Basura marina acumulada junto a la Torre de Cope (Águilas), en el Parque Regional Cabo Cope-Puntas de Calnegre. europeo/Asociación Ambiente Europeo
Basura marina acumulada junto a la Torre de Cope (Águilas), en el Parque Regional Cabo Cope-Puntas de Calnegre. europeo / Asociación Ambiente Europeo

La contaminación por plásticos se ha convertido en una pesadilla ambiental: ensucia las playas, mata a la fauna y llega a la cadena alimenticia. El punto más afectado de España es la Marina de Cope

Miguel Ángel Ruiz
MIGUEL ÁNGEL RUIZ

Empecemos con dos noticias, una mala y otra peor. La primera es que la gran isla de residuos del Pacífico ya tiene tres veces el tamaño de Francia. La segunda es que solo el 15% de los plásticos que arrojamos al mar flotan en la superficie. Después de varias décadas angustiados por el cambio climático, según todos los expertos la mayor amenaza a la que se enfrenta la humanidad, la basura marina se ha convertido en la nueva pesadilla ambiental. A prueba de negacionistas, es una marea global que no admite dudas: es visible donde quiera que vayamos, tiene consecuencias directas sobre la fauna de los océanos y nuestra salud y las cifras son cada vez más escandalosas: todos los años llegan al agua ocho millones de toneladas de plásticos, algo así como 200 kilos cada segundo.

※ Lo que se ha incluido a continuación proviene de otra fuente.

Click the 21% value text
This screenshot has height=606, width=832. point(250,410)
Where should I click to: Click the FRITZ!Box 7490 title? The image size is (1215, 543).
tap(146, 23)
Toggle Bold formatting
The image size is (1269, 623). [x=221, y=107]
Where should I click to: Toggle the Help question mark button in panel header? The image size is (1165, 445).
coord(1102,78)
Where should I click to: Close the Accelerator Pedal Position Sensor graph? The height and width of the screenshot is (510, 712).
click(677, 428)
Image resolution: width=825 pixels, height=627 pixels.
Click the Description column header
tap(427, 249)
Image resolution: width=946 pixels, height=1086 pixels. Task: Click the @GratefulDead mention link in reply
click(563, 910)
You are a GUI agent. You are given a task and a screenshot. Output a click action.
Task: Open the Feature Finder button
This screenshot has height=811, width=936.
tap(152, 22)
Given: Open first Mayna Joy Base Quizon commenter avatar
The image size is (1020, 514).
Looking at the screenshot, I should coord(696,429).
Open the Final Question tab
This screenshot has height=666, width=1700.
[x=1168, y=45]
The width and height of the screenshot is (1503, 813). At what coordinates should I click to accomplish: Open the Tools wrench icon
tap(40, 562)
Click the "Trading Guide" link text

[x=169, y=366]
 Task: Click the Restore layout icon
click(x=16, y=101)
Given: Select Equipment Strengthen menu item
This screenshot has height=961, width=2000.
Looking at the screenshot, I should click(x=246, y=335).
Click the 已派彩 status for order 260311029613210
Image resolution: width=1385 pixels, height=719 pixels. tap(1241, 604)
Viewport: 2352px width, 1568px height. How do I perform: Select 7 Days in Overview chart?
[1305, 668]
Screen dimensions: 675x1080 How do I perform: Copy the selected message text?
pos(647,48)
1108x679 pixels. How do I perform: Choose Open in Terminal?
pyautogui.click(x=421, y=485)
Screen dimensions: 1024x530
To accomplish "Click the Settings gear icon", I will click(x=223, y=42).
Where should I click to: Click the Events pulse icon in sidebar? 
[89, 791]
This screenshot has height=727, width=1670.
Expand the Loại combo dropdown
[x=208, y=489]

La invasión del plástico también ha generado fotografías difíciles de olvidar, como la de una tortuga boba comiendo una bolsa -para ella una medusa- o la del caballito de mar agarrando un bastoncillo higiénico con la cola. Y la más reciente, hecha por desgracia en la Región y ya un icono de la lucha contra la basura marina: la del cadáver del cachalote encontrado en febrero en Cabo de Palos con 29 kilos de diferentes objetos en el estómago, entre sacos de rafia, redes, cabos e incluso un bidón. Una indigestión mortal.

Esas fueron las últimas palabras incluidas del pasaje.